Desde mediados de los años setenta, fuerzas impersonales e irrefrenables parecen desatarse y adueñarse del destino del país: los precios suben, los capitales vienen y se van, el déficit amenaza con desmadrarse, el dólar se vuelve una obsesión desesperante. Los más avezados denuncian a los sectores dominantes: parece que conspiran otra vez, pagan asesores, manipulan gobiernos, imponen políticas. Difícil salir de la encrucijada: ¿se trata de un enigma que solo los especialistas pueden resolver o del complot de un grupo de interés que todo lo destruye a su paso?
Las ciencias económicas se fueron erigiendo en el templo donde podían descifrarse los enigmas o urdirse los complots. A partir de la dictadura, los economistas empezaron a participar cada vez más en los medios, fundaron centros de investigación respaldados por organismos internacionales o empresarios, asesoraron a militares y políticos desconcertados, accedieron a cargos cada vez más importantes, elaboraron y tomaron decisiones de singular osadía. Mientras vacilaban otros saberes, la disciplina se arrogaba la autoridad de la ciencia. Ante una representación gremial y partidaria en crisis, los think tank se convertían en un canal alternativo de acceso a la conducción del Estado. Como fuera, la expertise económica se fue afirmando como una instancia sagrada o misteriosa que era menester defender con encono o atacar con rebeldía.
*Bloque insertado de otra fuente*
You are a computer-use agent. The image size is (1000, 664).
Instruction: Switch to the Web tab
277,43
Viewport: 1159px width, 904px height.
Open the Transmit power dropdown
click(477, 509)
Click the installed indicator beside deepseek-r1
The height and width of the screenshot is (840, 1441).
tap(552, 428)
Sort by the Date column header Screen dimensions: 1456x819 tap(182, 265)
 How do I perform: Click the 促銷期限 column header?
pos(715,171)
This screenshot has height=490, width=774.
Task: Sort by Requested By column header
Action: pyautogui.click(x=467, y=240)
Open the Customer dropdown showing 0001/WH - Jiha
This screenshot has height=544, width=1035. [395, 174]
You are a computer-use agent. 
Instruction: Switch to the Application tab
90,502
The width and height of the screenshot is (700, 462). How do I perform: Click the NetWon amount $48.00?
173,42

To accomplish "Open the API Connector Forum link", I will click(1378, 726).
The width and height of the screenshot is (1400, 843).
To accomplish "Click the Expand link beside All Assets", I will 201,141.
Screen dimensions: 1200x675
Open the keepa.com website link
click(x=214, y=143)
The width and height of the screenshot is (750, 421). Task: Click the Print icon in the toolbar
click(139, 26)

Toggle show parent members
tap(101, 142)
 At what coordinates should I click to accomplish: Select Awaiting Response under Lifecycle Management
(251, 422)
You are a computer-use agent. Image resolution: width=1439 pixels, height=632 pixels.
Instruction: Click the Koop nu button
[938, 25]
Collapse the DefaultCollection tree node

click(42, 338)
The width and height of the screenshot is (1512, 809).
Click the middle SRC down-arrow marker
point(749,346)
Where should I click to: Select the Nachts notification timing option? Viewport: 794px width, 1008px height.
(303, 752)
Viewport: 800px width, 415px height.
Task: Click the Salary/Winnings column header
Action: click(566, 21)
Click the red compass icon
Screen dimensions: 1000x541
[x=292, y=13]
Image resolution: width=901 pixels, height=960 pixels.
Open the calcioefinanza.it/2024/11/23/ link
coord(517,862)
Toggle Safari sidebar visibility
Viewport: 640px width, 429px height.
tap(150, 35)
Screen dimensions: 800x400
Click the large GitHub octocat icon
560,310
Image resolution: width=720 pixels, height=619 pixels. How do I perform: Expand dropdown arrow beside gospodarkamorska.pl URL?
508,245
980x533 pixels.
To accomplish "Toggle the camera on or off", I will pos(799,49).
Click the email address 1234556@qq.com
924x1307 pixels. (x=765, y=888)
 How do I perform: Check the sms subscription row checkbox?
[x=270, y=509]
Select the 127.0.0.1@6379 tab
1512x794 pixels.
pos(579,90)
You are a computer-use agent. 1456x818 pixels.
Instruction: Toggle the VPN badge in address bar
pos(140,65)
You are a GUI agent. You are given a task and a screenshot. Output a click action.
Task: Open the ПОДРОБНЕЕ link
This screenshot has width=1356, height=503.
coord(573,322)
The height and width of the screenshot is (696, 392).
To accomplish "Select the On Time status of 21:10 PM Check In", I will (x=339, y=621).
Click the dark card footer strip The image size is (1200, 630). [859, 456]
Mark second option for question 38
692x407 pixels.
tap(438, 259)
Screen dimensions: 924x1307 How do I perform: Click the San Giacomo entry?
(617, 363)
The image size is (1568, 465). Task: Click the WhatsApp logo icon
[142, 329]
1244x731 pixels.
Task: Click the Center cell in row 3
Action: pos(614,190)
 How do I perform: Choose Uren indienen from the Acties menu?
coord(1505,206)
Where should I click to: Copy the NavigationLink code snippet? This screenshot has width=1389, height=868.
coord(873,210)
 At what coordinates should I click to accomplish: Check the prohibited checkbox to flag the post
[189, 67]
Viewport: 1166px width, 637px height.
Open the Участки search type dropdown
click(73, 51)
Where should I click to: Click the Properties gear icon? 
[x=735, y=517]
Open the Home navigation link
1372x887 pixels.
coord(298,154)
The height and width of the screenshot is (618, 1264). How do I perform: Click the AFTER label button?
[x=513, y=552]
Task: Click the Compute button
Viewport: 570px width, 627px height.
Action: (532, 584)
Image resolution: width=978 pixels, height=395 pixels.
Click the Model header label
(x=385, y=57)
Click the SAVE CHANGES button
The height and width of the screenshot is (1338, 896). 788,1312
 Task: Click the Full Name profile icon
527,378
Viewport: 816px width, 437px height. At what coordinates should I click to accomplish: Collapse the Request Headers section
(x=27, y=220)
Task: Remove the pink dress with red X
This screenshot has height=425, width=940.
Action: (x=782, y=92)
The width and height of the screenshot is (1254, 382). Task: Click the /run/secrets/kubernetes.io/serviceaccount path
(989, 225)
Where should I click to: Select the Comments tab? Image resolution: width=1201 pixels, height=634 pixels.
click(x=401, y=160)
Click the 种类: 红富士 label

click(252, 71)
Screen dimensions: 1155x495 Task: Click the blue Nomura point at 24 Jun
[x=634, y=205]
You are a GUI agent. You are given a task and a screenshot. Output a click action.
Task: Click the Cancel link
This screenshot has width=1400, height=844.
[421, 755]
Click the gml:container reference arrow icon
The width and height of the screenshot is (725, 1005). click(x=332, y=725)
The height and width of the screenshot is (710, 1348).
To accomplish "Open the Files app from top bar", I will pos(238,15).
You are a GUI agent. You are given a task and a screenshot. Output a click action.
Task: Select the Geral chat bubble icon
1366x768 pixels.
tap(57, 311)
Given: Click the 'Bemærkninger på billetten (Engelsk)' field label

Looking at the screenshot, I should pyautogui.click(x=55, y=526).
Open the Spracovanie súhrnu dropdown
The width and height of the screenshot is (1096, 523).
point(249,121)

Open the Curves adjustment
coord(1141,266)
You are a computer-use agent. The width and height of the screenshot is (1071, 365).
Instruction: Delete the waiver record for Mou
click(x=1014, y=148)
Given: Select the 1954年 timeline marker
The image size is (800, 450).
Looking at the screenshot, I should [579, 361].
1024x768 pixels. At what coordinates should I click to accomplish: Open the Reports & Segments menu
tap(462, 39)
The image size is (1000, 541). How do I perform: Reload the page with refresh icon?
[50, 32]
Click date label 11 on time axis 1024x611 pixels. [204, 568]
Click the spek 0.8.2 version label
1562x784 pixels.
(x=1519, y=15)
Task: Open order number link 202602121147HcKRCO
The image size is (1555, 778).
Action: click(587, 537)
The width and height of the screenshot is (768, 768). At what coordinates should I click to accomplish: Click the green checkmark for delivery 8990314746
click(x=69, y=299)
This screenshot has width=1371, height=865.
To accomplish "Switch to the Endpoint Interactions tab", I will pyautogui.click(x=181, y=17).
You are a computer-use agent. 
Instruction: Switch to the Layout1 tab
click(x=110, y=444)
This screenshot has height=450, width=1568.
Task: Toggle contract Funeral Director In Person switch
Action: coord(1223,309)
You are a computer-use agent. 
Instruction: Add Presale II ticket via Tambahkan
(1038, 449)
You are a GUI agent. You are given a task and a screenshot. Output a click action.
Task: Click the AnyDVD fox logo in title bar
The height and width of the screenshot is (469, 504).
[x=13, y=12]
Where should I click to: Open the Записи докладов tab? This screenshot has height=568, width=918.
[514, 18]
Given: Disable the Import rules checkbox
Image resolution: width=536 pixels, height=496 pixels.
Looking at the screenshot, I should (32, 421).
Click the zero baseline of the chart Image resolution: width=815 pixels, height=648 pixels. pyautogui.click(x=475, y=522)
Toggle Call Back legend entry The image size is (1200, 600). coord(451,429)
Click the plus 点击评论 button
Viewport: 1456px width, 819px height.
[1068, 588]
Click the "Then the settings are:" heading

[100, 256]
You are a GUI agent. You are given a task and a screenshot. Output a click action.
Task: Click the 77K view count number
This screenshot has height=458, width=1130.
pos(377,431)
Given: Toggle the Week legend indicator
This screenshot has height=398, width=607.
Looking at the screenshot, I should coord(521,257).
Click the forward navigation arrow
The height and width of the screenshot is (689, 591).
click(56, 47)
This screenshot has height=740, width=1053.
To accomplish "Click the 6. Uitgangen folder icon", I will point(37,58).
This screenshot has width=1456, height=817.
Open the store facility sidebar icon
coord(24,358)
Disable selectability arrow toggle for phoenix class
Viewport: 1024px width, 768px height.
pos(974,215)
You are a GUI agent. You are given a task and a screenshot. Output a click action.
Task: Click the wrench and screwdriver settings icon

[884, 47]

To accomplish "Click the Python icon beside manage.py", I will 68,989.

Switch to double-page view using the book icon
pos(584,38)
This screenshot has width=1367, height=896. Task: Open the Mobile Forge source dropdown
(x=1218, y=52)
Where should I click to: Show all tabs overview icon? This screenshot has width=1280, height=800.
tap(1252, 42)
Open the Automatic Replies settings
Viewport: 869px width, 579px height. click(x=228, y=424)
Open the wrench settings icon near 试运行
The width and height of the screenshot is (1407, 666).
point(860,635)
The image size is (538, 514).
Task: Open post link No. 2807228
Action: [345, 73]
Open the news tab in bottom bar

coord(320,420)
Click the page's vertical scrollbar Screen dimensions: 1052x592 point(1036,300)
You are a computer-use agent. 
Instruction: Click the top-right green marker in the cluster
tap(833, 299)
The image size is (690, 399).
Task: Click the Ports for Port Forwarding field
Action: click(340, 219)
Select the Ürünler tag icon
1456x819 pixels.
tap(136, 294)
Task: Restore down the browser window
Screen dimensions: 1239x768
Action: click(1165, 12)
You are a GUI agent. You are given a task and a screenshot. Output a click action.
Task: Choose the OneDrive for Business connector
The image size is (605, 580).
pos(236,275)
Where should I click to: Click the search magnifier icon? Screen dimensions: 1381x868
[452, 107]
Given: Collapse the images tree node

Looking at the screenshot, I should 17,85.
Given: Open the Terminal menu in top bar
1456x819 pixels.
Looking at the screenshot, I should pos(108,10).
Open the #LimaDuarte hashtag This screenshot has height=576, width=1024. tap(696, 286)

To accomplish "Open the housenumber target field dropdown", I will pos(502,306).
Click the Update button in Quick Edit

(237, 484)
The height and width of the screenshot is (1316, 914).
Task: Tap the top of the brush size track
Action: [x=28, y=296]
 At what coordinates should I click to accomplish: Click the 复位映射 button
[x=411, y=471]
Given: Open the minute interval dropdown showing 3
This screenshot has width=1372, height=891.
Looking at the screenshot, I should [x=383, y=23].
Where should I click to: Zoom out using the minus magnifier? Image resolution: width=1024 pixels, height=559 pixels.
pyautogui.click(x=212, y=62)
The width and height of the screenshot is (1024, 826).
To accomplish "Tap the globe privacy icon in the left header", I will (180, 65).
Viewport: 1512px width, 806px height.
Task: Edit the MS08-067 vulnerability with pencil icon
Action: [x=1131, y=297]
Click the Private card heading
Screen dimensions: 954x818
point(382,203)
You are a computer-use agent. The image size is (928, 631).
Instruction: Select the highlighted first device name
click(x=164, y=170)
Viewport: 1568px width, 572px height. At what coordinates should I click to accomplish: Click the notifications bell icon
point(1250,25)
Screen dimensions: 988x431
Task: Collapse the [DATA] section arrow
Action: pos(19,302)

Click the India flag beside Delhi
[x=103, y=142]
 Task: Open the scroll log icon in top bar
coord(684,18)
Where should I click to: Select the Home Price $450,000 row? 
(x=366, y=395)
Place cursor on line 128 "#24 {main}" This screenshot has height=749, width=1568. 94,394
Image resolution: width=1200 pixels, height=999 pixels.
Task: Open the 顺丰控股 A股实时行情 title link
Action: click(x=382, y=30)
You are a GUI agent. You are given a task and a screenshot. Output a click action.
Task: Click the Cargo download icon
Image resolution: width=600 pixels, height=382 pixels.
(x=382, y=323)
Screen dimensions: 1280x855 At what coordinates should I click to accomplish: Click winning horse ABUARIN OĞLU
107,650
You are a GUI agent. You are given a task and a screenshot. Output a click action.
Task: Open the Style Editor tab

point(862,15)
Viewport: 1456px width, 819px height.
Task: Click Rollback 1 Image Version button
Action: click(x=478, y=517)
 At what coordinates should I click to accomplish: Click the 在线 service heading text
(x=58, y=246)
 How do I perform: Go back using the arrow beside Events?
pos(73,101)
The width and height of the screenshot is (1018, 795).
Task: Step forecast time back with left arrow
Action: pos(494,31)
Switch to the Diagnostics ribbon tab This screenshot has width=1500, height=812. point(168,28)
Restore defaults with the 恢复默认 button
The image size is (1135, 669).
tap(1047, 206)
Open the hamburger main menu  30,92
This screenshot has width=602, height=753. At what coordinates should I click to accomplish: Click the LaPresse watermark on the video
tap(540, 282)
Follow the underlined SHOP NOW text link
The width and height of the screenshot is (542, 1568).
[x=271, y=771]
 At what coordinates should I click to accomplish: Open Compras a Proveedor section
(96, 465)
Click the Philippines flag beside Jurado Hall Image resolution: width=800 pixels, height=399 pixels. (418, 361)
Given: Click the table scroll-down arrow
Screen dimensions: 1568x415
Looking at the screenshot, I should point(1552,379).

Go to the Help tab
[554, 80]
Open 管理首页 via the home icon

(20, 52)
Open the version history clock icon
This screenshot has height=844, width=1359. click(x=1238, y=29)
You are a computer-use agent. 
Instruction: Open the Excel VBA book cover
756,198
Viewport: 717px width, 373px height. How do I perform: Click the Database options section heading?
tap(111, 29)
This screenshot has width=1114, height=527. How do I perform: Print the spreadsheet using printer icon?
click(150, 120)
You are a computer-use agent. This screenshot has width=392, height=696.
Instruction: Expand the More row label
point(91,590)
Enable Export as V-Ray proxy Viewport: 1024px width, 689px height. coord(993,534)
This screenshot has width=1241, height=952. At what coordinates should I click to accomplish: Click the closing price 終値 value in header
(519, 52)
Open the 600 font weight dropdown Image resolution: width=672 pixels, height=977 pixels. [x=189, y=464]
Precisamente por esta centralidad, los economistas ofrecen una clave para comprender la historia reciente. En tanto intérpretes privilegiados y herramientas fundamentales en la comprensión, la resolución y el agravamiento del desorden, su experiencia nos permite asomarnos al reordenamiento (a la vez económico, social y político) de nuestro tiempo. Cuando me acerqué a conversar con ellos en 2003-2004, el momento era propicio. Ante el desmoronamiento de la convertibilidad se abrían interrogantes que habían estado clausurados durante años. Conversaron conmigo jóvenes y viejos, ortodoxos y heterodoxos, funcionarios y académicos, observadores independientes y protagonistas de los grandes acontecimientos. Los grandes diarios, las publicaciones científicas y otras huellas me ayudaron a poner en perspectiva los testimonios. Al encontrarlos con la guardia baja, me fue posible atravesar las puertas del templo y la experiencia me deparó grandes sorpresas. Tomemos aquí solo tres de ellas.
La primer sorpresa fue que aunque había signos que hoy consideraríamos preocupantes, los problemas argentinos no se definían en los años cincuenta o sesenta como “problemas económicos”. Para la mayor parte de las elites del momento, el desafío no era garantizar la estabilidad y el crecimiento sino alcanzar el desarrollo y lograr la integración de las mayorías. En ese entonces, los economistas eran personajes inexistentes o muy secundarios, que ni siquiera competían con los empresarios, los militares y los sindicalistas en la interpretación de los acontecimientos. Lejos de oponerse al avance de la intervención pública, los economistas fueron originariamente una profesión de Estado, formada sobre todo por las universidades públicas y con la aspiración de contribuir a la planificación del progreso. En una Argentina donde se sucedían gobiernos militares y civiles, los ministros económicos eran los más inestables de todo el gabinete. Más allá de su orientación, las medidas solían tener un espíritu más bien gradualista y ninguna logró contrapesar de manera durable la vocación intervencionista del Estado nacional.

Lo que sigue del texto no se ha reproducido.